Hi @theresa-m, We do use defaultReadObject() in our code, I am not sure if that code would be invoked in this case though. At least it isn't in the call stack :-)

pwagland avatar Jun 18 '20 07:06 pwagland

Oh, and I may have misread your question, we also override the default readObject() in some of our classes, again, I can't say if they are involved in this (de)serialisation, as they might be in the stream, but not in the stack trace.
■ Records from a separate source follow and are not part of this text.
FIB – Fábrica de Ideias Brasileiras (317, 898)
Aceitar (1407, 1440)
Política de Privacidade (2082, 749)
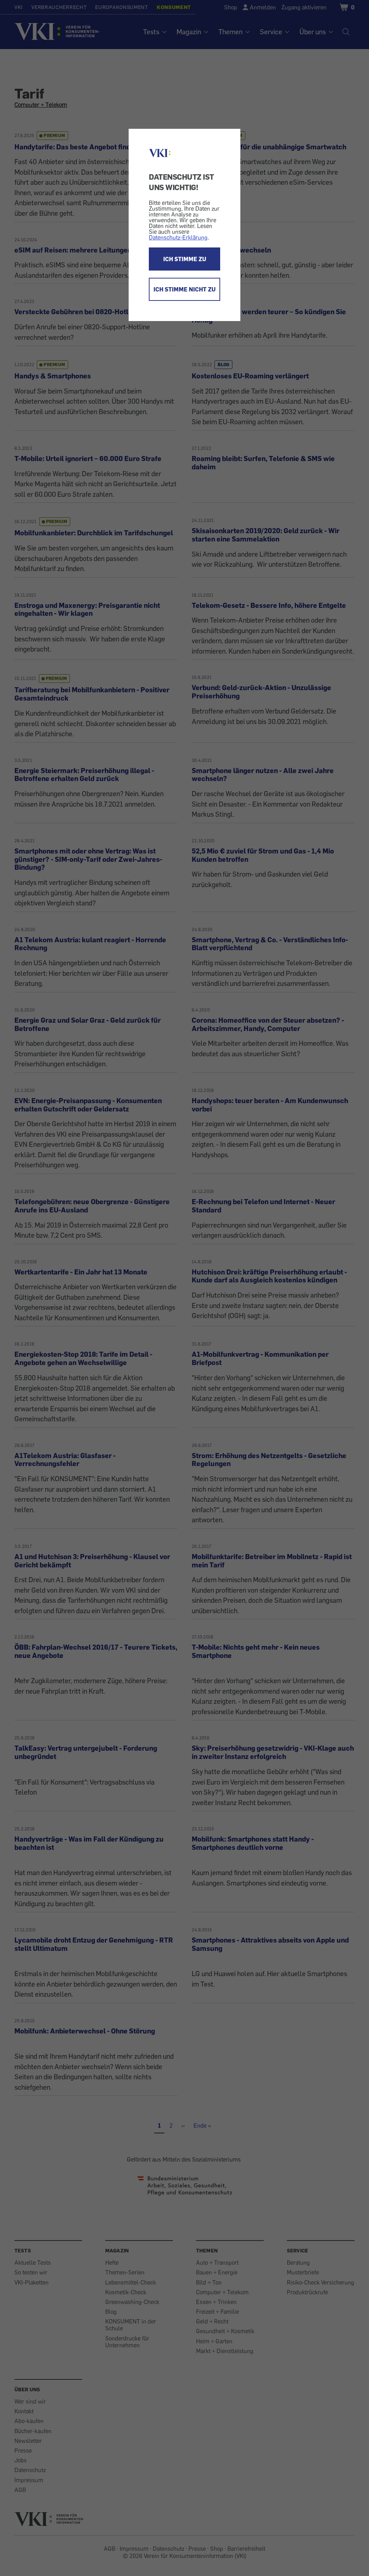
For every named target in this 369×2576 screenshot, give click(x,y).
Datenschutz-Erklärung (178, 237)
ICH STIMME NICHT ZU (184, 289)
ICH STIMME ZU (184, 259)
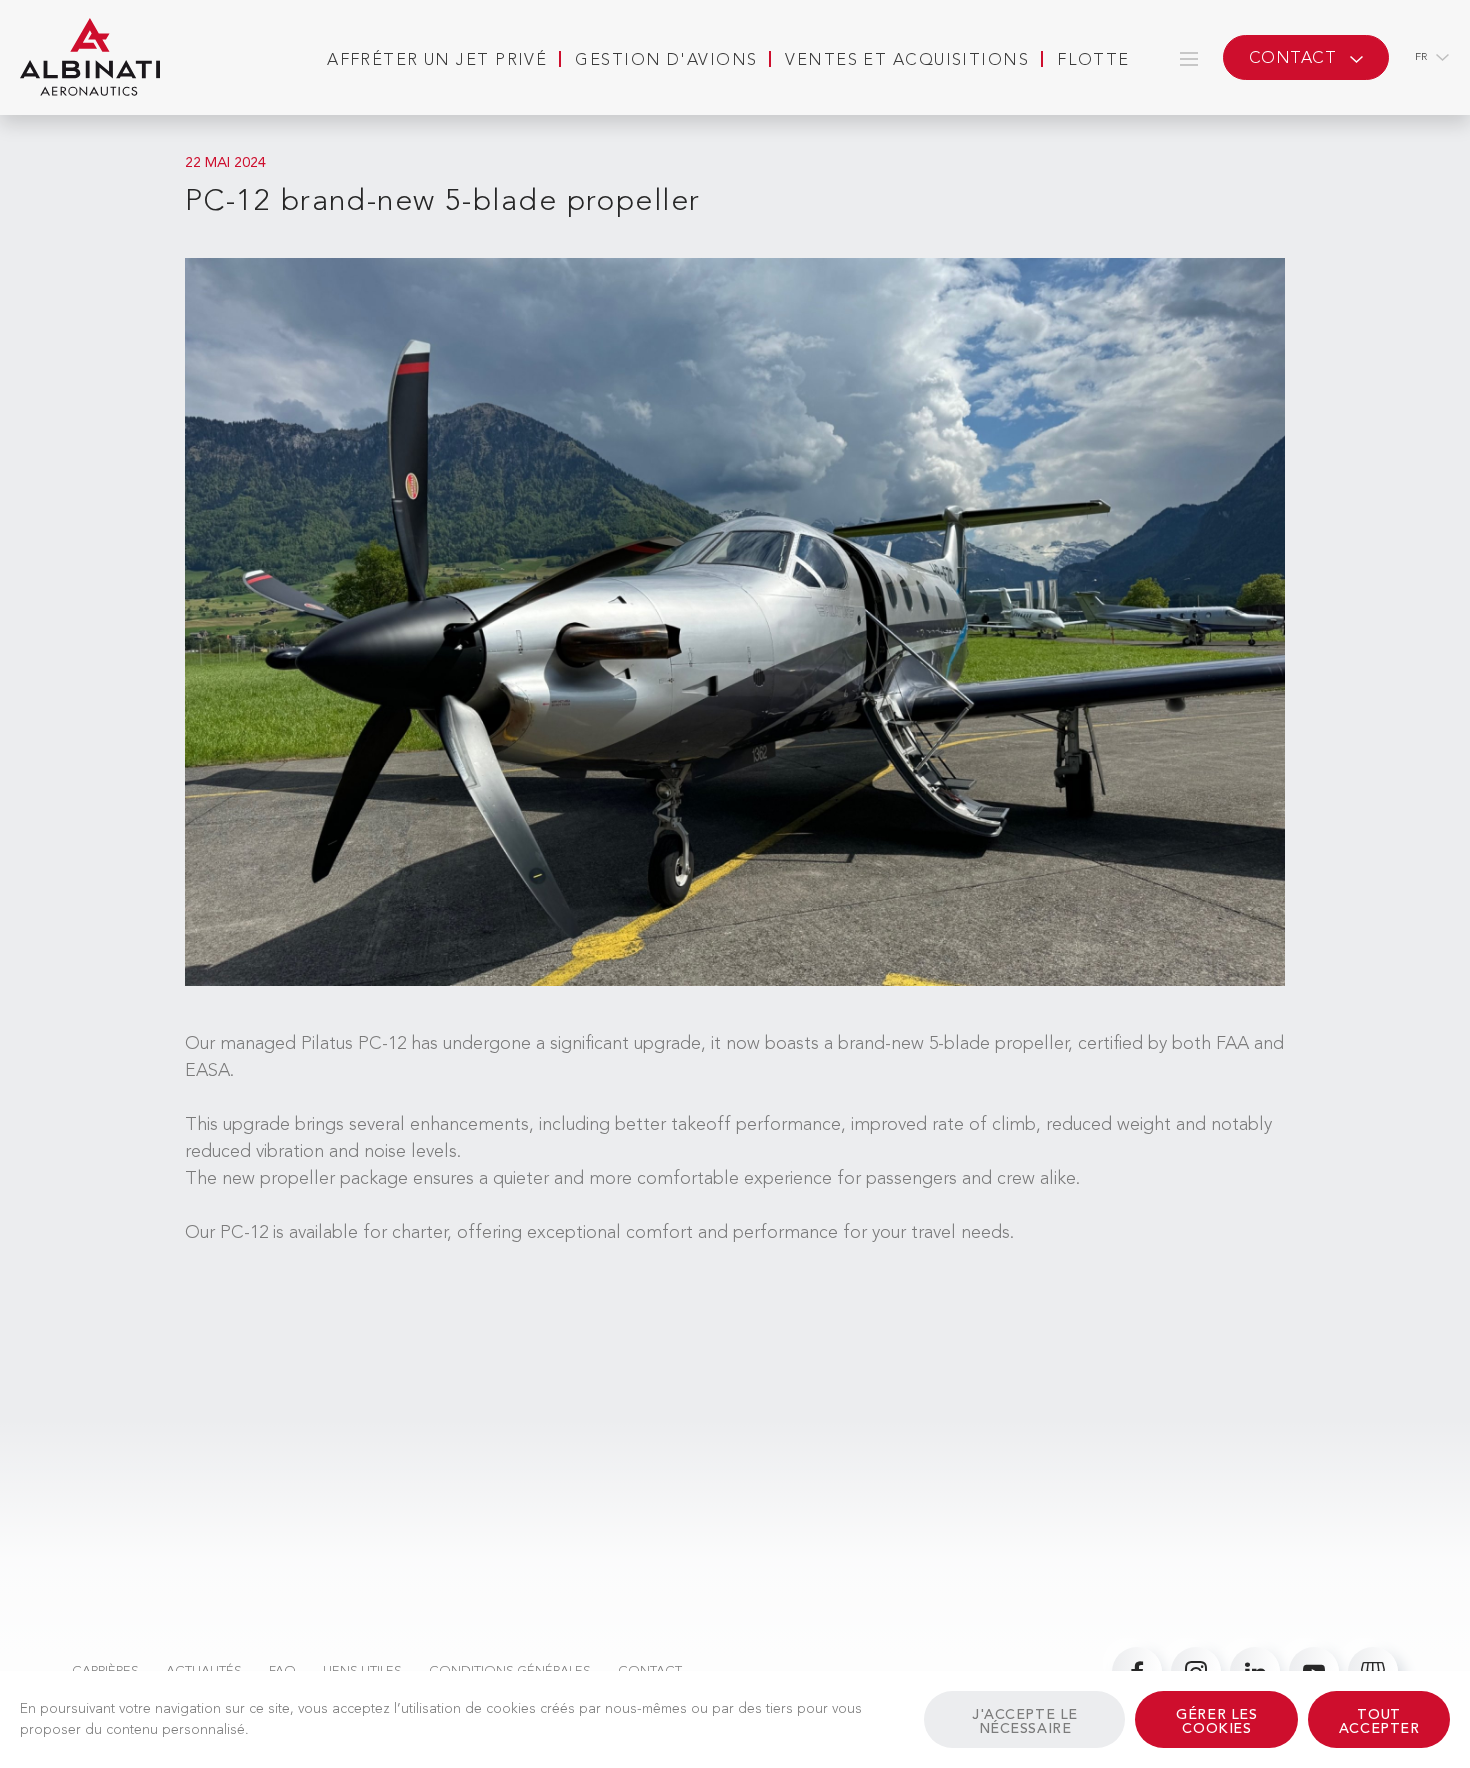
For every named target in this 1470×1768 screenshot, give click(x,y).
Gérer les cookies (1216, 1722)
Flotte (1093, 61)
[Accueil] (90, 58)
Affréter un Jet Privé (437, 61)
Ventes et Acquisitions (907, 61)
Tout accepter (1379, 1722)
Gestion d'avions (666, 61)
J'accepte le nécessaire (1024, 1722)
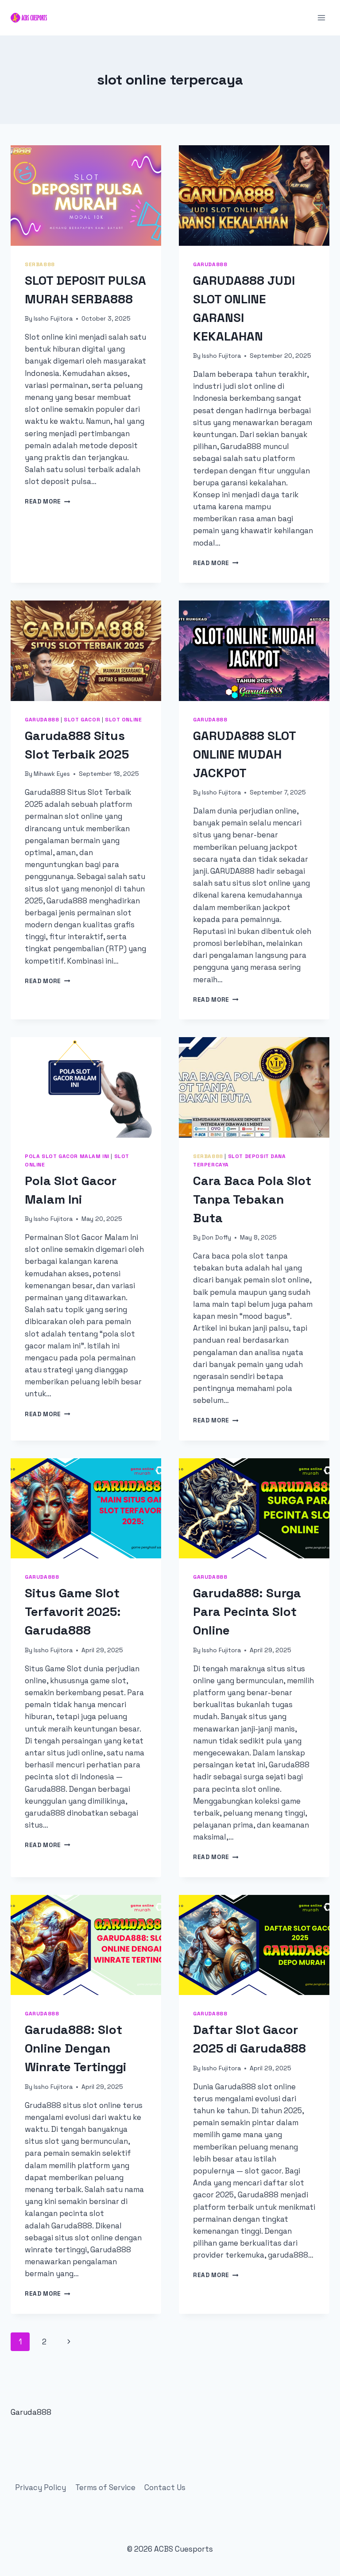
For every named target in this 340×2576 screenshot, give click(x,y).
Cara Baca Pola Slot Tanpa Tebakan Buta (252, 1199)
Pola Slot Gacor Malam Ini (67, 1156)
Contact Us (164, 2487)
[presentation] (86, 195)
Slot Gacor (82, 719)
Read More (47, 501)
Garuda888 (210, 264)
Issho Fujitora (53, 318)
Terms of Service (105, 2487)
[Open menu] (321, 17)
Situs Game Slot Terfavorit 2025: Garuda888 (73, 1611)
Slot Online (123, 719)
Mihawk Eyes (52, 774)
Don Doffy (216, 1237)
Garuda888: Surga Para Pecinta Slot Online (247, 1611)
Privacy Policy (40, 2487)
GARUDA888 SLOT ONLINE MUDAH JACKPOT (244, 754)
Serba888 (40, 264)
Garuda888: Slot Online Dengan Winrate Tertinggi (75, 2048)
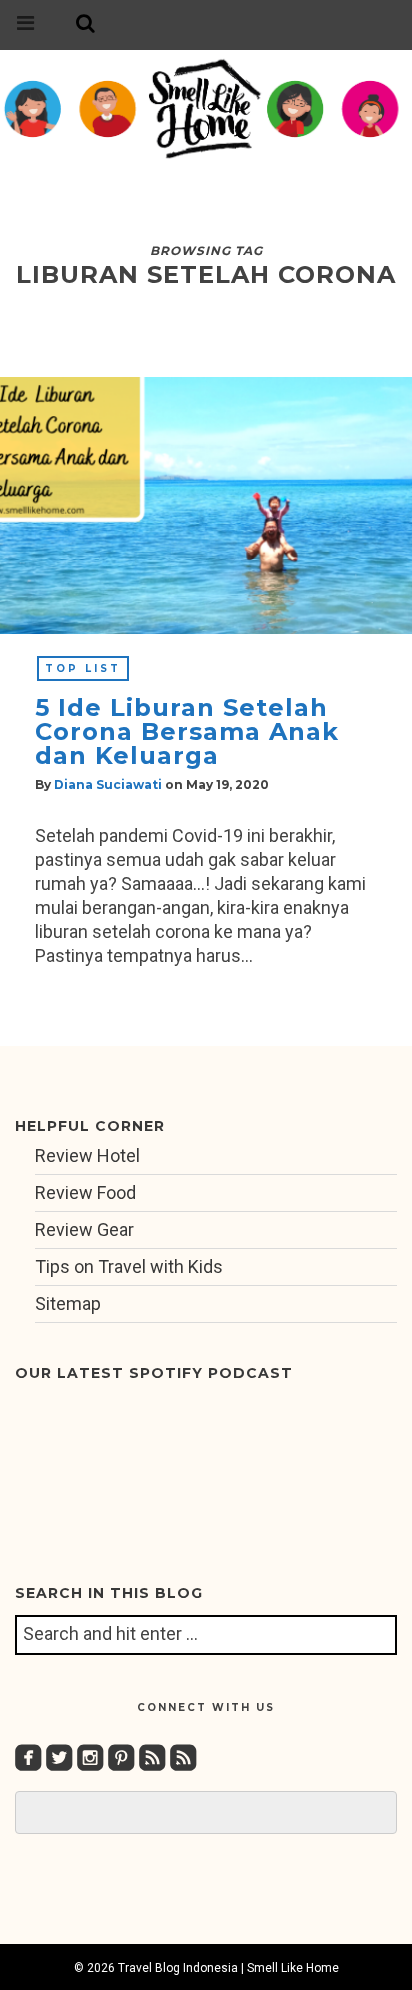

pwagland avatar Jun 18 '20 10:06 pwagland

Okay. Thanks for the additional stack trace and information. I'll continue to investigate.

theresa-m avatar Jun 19 '20 22:06 theresa-m

I've updated my draft with a couple of other places where the cache should be refreshed https://github.com/ibmruntimes/openj9-openjdk-jdk11/pull/317

Sample build with this change: https://drive.google.com/file/d/15lq9C460QuR-LVTXv5t-5gpLv7suAklW/view?usp=sharing

If that doesn't work, can you also try including the -Xint option on your command line to see if that makes a difference?

theresa-m avatar Jun 22 '20 23:06 theresa-m

Hello @theresa-m

I gave your new jdk a try, unfortunately it fails very early during startup of our product (so not related to the issue reported). As the product does not start I can't test more. Something else seems wrong with deserialization in this jdk here:

OpenJDK Runtime Environment (build 11.0.8-internal+0-adhoc.jenkins.BuildJDK11x86-64linuxPersonal)
Eclipse OpenJ9 VM (build master-e006f8232bb, JRE 11 Linux amd64-64-Bit Compressed References 20200622_2197 (JIT enabled, AOT enabled)
OpenJ9   - e006f8232bb
OMR      - 934b0ff765c
JCL      - 899077a4d3c based on jdk-11.0.8+7)

java.io.StreamCorruptedException: invalid type code: 00
        at java.io.ObjectInputStream$BlockDataInputStream.readBlockHeader(ObjectInputStream.java:3179) ~[?:?]
        at java.io.ObjectInputStream$BlockDataInputStream.refill(ObjectInputStream.java:3213) ~[?:?]
        at java.io.ObjectInputStream$BlockDataInputStream.skipBlockData(ObjectInputStream.java:3115) ~[?:?]
        at java.io.ObjectInputStream.skipCustomData(ObjectInputStream.java:2501) ~[?:?]
        at java.io.ObjectInputStream.readNonProxyDesc(ObjectInputStream.java:2097) ~[?:?]
        at java.io.ObjectInputStream.readClassDesc(ObjectInputStream.java:1971) ~[?:?]
        at java.io.ObjectInputStream.readOrdinaryObject(ObjectInputStream.java:2259) ~[?:?]
        at java.io.ObjectInputStream.readObject0(ObjectInputStream.java:1788) ~[?:?]
        at java.io.ObjectInputStream.readObject(ObjectInputStream.java:548) ~[?:?]
        at java.io.ObjectInputStream.readObject(ObjectInputStream.java:458) ~[?:?]
        at com.redwood.scheduler.extensionpoint.impl.ExtensionPointHTTPSession.remapMap(ExtensionPointHTTPSession.java:259) ~[extension-point.jar:?]

The -Xint flag has no effect except making things slow (same stack).

I double checked with your previous linked jdk, but that starts up fine (and has the original error we reported).

mreuvers avatar Jun 23 '20 07:06 mreuvers

hmm okay thanks for trying it out. That options helps me narrow down there's no issues with the JIT ludcl optimization either. I'll keep digging into it.

theresa-m avatar Jun 25 '20 18:06 theresa-m

Thank you, I hope you can find the problem. :)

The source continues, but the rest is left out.